Clarkson Autolock Osborn Titanic II / Posilock Acramil Small versions of these work with 1/4", 3/8", 1/2" and 5/8" shank threaded hss cutters, with the appropriate size collets and with the metric collets in 6mm, 10mm, 12mm and 16mm. The three types of collet are not interchangeable. Solid carbide cutters are not made owing to the weakness of the threads, but steel shank with inlaid carbide are available, and I have seen some indexable cutters with inserts in the large sizes. Larger versions are not really compatible with smaller milling machines. These types of cutter holder will only work with threaded shank tools.

Edited By old mart on 19/11/2019 17:21:29

Thread: Holding 18 gauge brass wire when cutting thread with a die
19/11/2019 16:51:58

A set of pin vises are handy when something small needs holding.

Thread: Undrilling a hole in brass?
18/11/2019 15:39:03

Good repair, if you hadn't described what you did, no one would know as it is invisible.

Thread: New Pratt chuck without mounting holes
18/11/2019 13:51:10

Good answer, Ian, I had not twigged the lever part. The mounting holes are either three at 120 degrees, or two at 180 degrees. There is no picture of the side of the chuck. And with further scrutiny, the plate with the holes screws to the centre and is locked with an axial grub screw, and two serial numbers match the fitted parts (and the jaws).

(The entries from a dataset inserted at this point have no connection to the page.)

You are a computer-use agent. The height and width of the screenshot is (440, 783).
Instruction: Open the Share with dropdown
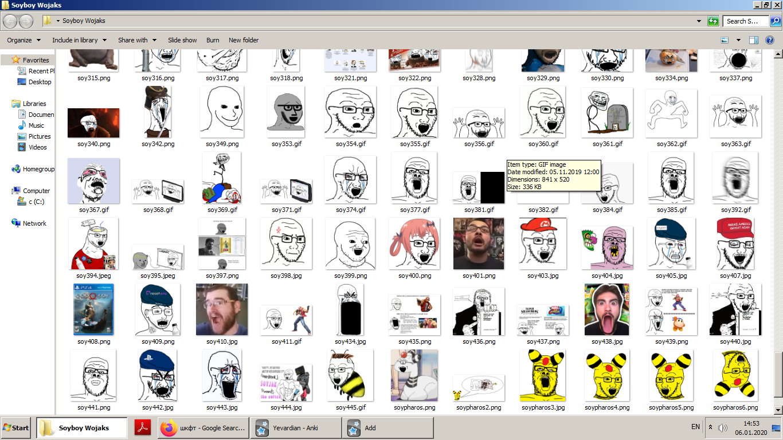click(136, 40)
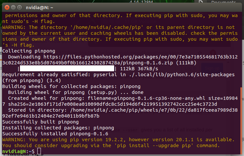This screenshot has width=244, height=156.
Task: Click the 'pip install --upgrade pip' command text
Action: 154,145
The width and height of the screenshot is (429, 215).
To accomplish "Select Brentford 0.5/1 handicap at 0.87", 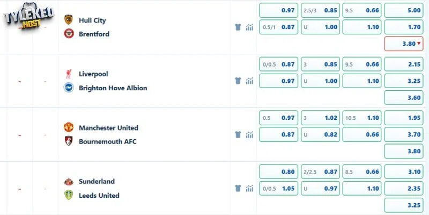I will coord(278,27).
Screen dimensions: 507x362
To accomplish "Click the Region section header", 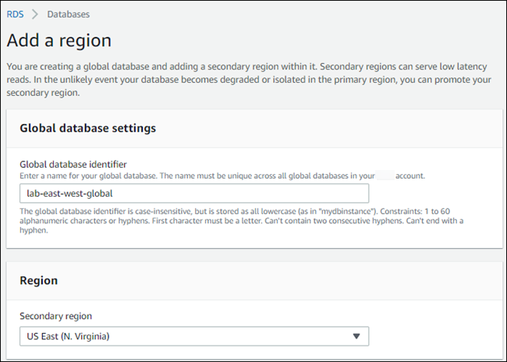I will [x=39, y=280].
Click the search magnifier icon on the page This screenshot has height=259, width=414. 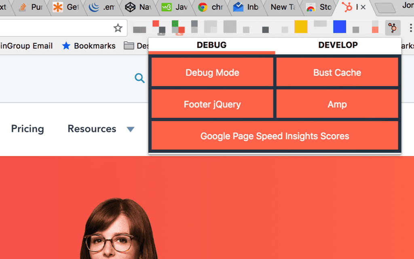point(139,78)
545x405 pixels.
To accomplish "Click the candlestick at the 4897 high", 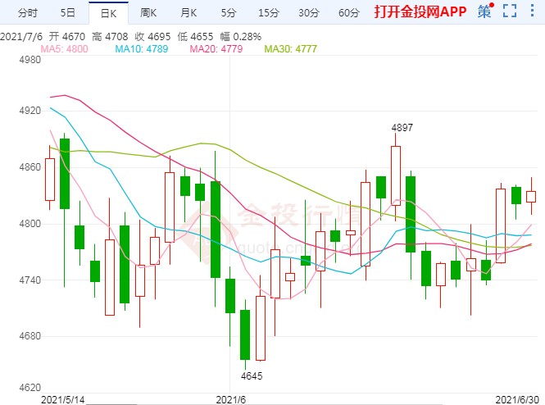I will 397,172.
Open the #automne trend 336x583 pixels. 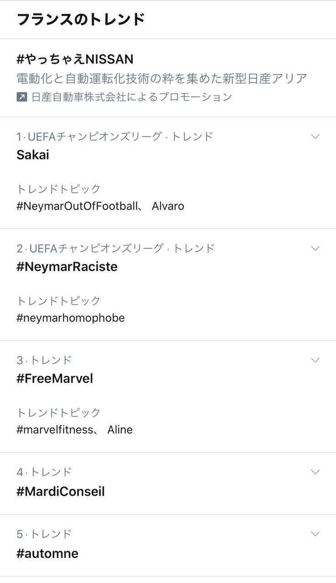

Edited By old mart on 18/11/2019 13:55:48

18/11/2019 12:41:34

I noticed this brand new 100mm/ 4" Pratt chuck on ebay, which has obviously never been on a lathe, there are no threaded or plain mounting holes. Do you think it was originally a special order? I would have been interested, but I chanced upon a new one myself, by accident which has holes already which will eventually be used for small stuff.